One thing that is on the record in TheAustralian Financial Review that really concerns me are the words that have been attributed to Georgina Downer, and she needs to come out and say whether or not she said these words. In 2016, when there was speculation that Georgina Downer might move back to Adelaide and run for the seat of Mayo, the Rear Window section in the Financial Review did a piece, entitled, 'A Downer to rise again in Mayo?' The authors said:

We asked the woman herself and she laughed it off, reminding us that she hadn't lived in the serial killing capital of the world since before Snowtown was on the map, and is comfortably ensconced with her family in Melbourne. Still, we bet it crossed her mind…

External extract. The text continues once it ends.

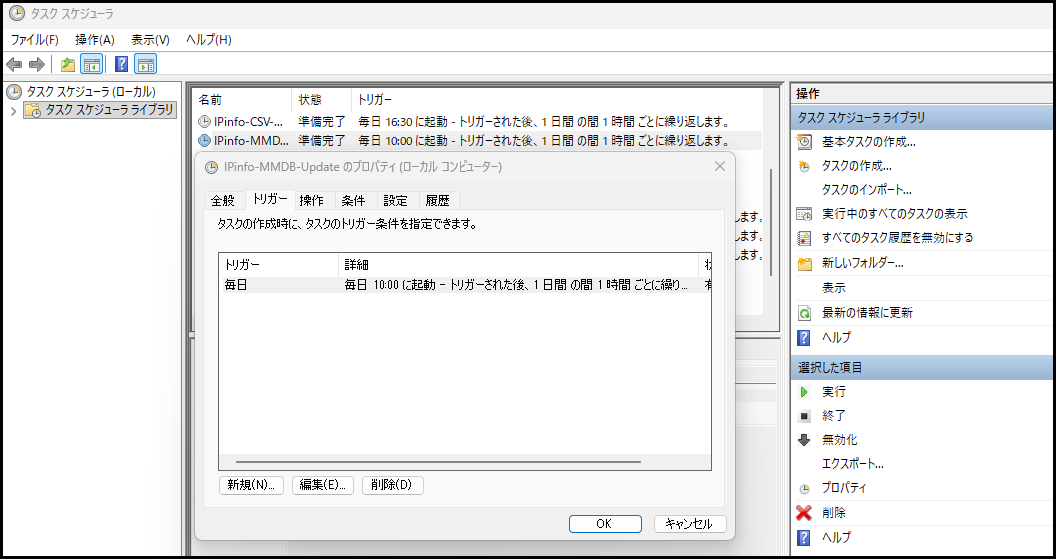Expand the タスク スケジューラ ライブラリ tree node
Screen dimensions: 1056x559
(x=13, y=111)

We have looked through the Financial Review and we cannot find any retraction. If someone attributed those sorts of quotes to me, I would be pretty upset and I would be trying to get a retraction. We need to find out from Georgina Downer whether she said those words. I have just spent the past five years as tourism minister promoting this wonderful state, and there are so many fantastic attributes that we can talk about here in South Australia, and to talk about Adelaide being the serial killing capital of the world is an absolute disgrace.

Do you know who says those sorts of things? Victorians say those sorts of things—and where is Georgina Downer from? Victoria. She has lived in Victoria for the best part of the past 20 years. She has come down to Carrickalinga now, moved into the family's summer palace and is trying to pass herself off as a local. She is not even on the electoral roll yet. The people of Mayo I have been speaking to over the past few weeks, as speculation swirled around that someone was coming from Victoria to try to represent them, are absolutely outraged at this.

They remember the last time that they voted for a Downer: he quit within six months. He had the sulks because he was not in government any more, and he thrust upon them one of the most unpopular politicians in South Australian history, Jamie Briggs, who was an absolute disgrace to the people he went out and met in the area. People still talk about how rude Jamie Briggs was and how little he did for the area.

I want to say well done to Rebekha Sharkie, who has done an amazing job up there. I have worked with her to get millions of dollars for Mount Barker. We got a new playground for Myponga.

Members interjecting:

The SPEAKER Order!

Mr BIGNELL: What the people of Mayo need is someone who is a local from up in that area. Rebekha Sharkie has done an amazing job and she will be getting my second preference vote after the Labor candidate gets my first preference, but I will be putting this Victorian interloper last.

Time expired.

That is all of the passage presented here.